▶ [Task to complete] Select all lines in the records that include "computer".

▶ [Records]
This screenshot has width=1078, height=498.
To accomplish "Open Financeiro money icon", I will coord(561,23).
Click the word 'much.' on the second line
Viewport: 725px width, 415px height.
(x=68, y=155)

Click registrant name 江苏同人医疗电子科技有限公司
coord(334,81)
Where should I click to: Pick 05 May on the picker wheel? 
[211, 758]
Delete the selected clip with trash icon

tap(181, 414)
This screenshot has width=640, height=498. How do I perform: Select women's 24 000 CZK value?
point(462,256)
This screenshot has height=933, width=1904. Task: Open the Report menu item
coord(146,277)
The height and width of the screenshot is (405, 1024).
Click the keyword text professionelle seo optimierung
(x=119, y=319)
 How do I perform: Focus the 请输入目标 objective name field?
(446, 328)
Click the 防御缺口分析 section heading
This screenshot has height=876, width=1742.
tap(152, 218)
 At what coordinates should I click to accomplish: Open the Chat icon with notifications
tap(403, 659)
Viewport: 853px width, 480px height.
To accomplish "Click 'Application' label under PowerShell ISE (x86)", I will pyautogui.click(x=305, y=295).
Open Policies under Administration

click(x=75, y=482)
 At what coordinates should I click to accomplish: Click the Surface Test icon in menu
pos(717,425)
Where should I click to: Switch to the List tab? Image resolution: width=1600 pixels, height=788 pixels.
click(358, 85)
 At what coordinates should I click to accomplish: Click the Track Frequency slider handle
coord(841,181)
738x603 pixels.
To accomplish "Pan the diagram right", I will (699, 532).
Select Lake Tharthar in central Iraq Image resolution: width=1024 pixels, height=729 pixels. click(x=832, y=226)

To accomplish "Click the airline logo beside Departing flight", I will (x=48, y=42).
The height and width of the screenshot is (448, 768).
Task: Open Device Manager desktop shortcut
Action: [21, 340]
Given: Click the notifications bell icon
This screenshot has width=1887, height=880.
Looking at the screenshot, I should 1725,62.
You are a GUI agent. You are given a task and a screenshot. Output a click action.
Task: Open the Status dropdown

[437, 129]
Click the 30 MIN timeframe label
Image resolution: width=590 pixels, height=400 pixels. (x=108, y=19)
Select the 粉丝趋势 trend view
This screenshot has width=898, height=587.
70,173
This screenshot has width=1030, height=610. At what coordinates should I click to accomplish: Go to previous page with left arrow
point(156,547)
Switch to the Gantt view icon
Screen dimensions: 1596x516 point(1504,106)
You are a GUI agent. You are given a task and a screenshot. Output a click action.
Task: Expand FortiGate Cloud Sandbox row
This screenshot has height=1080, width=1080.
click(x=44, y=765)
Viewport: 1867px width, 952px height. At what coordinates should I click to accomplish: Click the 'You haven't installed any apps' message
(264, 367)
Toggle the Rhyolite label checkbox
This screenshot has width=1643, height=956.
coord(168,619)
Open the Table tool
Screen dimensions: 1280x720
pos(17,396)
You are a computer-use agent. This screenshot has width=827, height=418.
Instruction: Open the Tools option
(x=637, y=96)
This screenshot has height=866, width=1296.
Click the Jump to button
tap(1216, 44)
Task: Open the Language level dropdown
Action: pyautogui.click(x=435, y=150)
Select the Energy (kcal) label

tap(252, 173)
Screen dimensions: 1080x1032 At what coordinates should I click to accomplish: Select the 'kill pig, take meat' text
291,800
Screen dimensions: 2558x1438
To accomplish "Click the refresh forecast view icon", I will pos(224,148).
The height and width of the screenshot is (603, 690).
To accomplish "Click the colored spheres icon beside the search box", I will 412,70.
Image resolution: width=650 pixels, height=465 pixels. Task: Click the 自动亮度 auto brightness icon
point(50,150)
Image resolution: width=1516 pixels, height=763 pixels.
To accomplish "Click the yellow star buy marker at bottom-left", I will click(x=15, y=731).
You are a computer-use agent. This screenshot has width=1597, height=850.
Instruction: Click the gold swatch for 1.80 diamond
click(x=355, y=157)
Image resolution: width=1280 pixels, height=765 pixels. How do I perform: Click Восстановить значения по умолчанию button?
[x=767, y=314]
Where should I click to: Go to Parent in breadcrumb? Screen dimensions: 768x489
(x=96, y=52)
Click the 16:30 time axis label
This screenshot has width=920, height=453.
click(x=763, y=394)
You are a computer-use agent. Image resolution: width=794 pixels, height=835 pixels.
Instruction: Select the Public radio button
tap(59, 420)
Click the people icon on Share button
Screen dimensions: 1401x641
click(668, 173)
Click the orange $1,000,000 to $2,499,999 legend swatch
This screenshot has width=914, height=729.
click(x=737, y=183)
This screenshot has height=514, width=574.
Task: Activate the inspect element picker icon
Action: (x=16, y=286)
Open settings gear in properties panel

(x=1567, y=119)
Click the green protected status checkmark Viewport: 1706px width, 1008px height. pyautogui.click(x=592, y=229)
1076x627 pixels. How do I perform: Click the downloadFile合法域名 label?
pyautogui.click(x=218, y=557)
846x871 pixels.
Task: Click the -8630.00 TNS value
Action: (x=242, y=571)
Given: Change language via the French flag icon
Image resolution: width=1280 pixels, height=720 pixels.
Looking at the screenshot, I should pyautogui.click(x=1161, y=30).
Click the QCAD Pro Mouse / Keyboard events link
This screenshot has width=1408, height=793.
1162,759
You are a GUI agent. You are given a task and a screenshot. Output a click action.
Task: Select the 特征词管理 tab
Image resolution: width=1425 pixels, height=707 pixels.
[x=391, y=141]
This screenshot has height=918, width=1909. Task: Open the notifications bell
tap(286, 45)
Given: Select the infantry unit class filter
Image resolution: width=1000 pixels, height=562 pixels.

▶ [Solution to the exercise]
You are a computer-use agent. This screenshot has width=827, height=418.
You are a computer-use agent. This screenshot has width=1597, height=850.
You are a computer-use agent. Image resolution: width=794 pixels, height=835 pixels.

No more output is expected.